É bem possível que sigam para a iniciativa privada

Análise: Mozart Alemão

É CONSULTOR DE INFRAESTRUTURA , AEROPORTUÁRIA, O Estado de S.Paulo

08 Abril 2012 | 03h05

Os aeroportos regionais sempre foram muito pequenos - nasceram como aeroclubes, voltados para a aviação geral. Mas empresas aéreas grandes começaram a lançar rotas para o interior, principalmente Trip, Azul e Passaredo, que operam bastante nesse nicho. Isso fez crescer o movimento nos aeroportos pequenos de maneira muito relevante.

Por causa disso, hoje a maioria deles tem infraestrutura deficiente. Precisam de modernização, de ampliação. O governo do Estado de São Paulo não tem feito os investimentos necessários porque atualmente não tem verba para isso. Investir R$ 70 milhões em 31 aeroportos é uma quantia baixíssima, apenas para manutenção. Para haver melhoria de infraestrutura, essa verba injetada teria de ser bem maior.

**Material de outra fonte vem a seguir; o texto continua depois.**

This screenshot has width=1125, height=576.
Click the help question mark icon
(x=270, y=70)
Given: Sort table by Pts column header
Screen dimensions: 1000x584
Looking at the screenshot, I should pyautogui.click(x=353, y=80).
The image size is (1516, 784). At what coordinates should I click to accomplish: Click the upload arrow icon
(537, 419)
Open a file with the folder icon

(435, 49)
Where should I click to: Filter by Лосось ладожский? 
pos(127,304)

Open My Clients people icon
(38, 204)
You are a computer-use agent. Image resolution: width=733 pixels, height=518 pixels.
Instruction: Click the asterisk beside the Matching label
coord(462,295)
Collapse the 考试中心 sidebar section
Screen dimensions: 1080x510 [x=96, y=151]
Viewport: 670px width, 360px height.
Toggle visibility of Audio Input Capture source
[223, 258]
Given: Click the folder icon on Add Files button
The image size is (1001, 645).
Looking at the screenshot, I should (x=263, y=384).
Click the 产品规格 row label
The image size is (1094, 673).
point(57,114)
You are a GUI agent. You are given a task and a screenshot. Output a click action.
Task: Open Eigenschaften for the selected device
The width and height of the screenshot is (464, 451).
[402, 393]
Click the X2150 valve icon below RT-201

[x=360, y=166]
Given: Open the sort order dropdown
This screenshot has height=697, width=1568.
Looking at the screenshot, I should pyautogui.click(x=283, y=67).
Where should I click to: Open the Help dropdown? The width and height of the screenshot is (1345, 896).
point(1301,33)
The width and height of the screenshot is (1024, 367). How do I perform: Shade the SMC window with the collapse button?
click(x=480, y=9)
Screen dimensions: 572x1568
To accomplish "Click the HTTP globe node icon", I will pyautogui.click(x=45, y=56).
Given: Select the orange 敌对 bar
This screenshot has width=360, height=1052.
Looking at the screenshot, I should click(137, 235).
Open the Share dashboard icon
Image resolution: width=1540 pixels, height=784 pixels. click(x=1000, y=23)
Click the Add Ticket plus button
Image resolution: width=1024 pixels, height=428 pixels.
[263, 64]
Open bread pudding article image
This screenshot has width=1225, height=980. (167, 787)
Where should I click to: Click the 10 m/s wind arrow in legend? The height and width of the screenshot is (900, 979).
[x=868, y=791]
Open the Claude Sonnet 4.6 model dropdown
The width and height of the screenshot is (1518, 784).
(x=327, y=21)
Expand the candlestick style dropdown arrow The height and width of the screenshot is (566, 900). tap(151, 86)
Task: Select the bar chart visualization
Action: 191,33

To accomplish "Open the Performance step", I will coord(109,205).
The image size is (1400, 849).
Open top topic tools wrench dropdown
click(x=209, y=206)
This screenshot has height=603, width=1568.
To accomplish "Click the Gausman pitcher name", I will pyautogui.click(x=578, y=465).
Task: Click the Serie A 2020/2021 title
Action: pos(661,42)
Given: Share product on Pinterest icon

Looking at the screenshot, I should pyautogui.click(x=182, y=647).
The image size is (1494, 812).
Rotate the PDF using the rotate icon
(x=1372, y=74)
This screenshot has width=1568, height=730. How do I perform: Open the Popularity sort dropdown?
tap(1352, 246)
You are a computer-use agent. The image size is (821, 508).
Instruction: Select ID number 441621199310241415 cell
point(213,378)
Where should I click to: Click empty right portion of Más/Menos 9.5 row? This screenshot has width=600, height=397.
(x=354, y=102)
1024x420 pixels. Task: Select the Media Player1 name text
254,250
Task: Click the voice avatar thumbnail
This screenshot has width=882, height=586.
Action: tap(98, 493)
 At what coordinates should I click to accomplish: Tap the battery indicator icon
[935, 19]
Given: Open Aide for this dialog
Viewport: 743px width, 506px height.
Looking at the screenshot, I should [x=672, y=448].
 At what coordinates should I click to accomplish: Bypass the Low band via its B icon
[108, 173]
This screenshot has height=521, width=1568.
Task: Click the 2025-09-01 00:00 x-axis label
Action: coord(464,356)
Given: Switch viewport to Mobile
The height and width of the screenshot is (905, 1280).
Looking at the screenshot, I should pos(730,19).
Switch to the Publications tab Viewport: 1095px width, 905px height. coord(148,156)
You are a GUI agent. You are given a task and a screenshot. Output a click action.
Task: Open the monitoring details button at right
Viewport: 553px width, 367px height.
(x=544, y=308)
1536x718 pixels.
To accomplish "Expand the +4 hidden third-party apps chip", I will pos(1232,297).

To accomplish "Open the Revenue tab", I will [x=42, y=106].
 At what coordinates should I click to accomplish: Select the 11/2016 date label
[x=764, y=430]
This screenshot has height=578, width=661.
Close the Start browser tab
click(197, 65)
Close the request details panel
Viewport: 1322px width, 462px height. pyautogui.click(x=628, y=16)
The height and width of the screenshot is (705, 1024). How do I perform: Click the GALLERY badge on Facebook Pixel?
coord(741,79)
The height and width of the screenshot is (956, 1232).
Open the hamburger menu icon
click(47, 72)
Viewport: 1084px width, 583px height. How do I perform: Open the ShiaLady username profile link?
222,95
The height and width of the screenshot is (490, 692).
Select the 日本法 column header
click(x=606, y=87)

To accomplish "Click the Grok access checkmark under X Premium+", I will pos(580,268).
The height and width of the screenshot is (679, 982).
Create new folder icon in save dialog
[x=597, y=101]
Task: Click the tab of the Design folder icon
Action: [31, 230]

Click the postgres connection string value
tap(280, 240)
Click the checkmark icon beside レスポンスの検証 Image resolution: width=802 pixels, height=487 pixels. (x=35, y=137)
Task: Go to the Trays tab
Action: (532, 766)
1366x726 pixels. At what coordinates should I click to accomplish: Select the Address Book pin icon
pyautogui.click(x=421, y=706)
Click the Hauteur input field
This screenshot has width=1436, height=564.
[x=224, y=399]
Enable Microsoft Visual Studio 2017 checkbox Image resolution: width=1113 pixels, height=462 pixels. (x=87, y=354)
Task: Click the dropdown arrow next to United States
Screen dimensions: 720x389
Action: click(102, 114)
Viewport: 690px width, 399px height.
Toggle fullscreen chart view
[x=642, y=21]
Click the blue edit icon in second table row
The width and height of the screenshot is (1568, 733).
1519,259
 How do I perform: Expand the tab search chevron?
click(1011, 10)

Os aeroportos que mais precisam são Ribeirão Preto, Araçatuba e Marília, cujos voos regulares só aumentam. Naturalmente, há bons aeroportos, como o de Bauru, que é ótimo, com instalações maravilhosas. Mas é um apenas.

Há três anos surgiu a ideia de conceder esses aeroportos à iniciativa privada - ideia que ainda não saiu do papel, mas é bem possível que seja levada adiante pelo governo estadual muito em breve. Hoje temos o exemplo dos aeroportos concedidos pela Empresa Brasileira de Infraestrutura Aeroportuária (Infraero), incluindo Cumbica, Viracopos e Brasília, e o Daesp deve seguir a mesma linha.